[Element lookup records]
______________________________

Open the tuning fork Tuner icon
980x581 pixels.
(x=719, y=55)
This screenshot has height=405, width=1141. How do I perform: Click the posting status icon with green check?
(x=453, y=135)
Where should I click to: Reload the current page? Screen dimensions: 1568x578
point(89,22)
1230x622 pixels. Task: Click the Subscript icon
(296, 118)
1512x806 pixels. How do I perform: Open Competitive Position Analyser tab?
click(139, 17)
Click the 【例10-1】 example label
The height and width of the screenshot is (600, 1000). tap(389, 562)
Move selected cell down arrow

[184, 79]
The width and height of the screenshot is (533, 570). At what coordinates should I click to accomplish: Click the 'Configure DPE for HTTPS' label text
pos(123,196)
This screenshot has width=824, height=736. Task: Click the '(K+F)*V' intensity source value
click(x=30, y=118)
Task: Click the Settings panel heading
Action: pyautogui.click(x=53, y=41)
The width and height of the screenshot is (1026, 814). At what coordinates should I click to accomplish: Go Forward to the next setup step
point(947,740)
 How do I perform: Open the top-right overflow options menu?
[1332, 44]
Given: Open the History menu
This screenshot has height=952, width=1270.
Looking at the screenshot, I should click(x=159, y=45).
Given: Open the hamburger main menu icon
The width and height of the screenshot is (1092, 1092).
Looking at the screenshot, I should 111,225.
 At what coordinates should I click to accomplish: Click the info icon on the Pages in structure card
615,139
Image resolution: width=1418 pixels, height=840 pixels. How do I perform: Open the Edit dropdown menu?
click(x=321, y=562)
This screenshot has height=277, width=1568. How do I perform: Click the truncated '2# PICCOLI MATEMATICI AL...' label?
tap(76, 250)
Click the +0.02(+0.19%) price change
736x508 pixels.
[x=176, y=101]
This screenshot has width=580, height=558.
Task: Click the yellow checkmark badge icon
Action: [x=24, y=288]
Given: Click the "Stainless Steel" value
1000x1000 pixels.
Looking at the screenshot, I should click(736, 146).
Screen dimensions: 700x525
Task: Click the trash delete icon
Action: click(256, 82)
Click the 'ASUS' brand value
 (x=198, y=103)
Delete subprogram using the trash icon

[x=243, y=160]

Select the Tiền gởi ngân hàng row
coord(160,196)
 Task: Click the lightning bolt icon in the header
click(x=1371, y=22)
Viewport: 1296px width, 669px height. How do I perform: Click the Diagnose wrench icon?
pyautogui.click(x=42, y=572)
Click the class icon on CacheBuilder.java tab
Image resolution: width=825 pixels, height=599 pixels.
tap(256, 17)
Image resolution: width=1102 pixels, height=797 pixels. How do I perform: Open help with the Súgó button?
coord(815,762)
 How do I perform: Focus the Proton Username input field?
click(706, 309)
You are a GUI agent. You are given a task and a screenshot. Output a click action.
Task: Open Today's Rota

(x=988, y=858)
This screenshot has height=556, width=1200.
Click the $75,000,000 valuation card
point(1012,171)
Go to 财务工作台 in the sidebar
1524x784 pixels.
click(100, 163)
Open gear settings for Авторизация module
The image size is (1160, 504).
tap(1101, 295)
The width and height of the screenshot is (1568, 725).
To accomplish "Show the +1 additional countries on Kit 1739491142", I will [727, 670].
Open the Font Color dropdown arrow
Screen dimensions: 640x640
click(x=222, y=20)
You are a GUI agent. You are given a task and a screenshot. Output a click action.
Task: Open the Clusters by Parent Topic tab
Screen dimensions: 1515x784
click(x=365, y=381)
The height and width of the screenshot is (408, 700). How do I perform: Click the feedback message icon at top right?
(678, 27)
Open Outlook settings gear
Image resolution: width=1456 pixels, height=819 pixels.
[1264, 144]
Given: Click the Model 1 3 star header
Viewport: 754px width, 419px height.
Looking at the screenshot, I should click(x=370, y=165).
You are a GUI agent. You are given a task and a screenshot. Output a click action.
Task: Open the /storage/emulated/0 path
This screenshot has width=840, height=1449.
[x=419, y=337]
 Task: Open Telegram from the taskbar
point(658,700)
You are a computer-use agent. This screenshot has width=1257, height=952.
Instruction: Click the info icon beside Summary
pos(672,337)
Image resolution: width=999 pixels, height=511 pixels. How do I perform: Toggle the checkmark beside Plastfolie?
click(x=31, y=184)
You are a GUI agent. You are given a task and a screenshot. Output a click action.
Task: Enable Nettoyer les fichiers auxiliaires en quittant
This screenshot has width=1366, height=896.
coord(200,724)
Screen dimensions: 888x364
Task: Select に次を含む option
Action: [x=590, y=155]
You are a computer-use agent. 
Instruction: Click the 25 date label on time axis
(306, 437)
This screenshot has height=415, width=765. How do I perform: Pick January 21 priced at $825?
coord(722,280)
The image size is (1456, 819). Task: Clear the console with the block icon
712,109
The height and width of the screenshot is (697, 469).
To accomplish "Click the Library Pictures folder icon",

______________________________

Short problem = Copy each line of the entries above that contains the string "with". Case counts.

Result of the task =
This screenshot has height=405, width=1141. How do I perform: Click the posting status icon with green check?
Image resolution: width=1102 pixels, height=797 pixels. How do I perform: Open help with the Súgó button?
The image size is (1456, 819). Task: Clear the console with the block icon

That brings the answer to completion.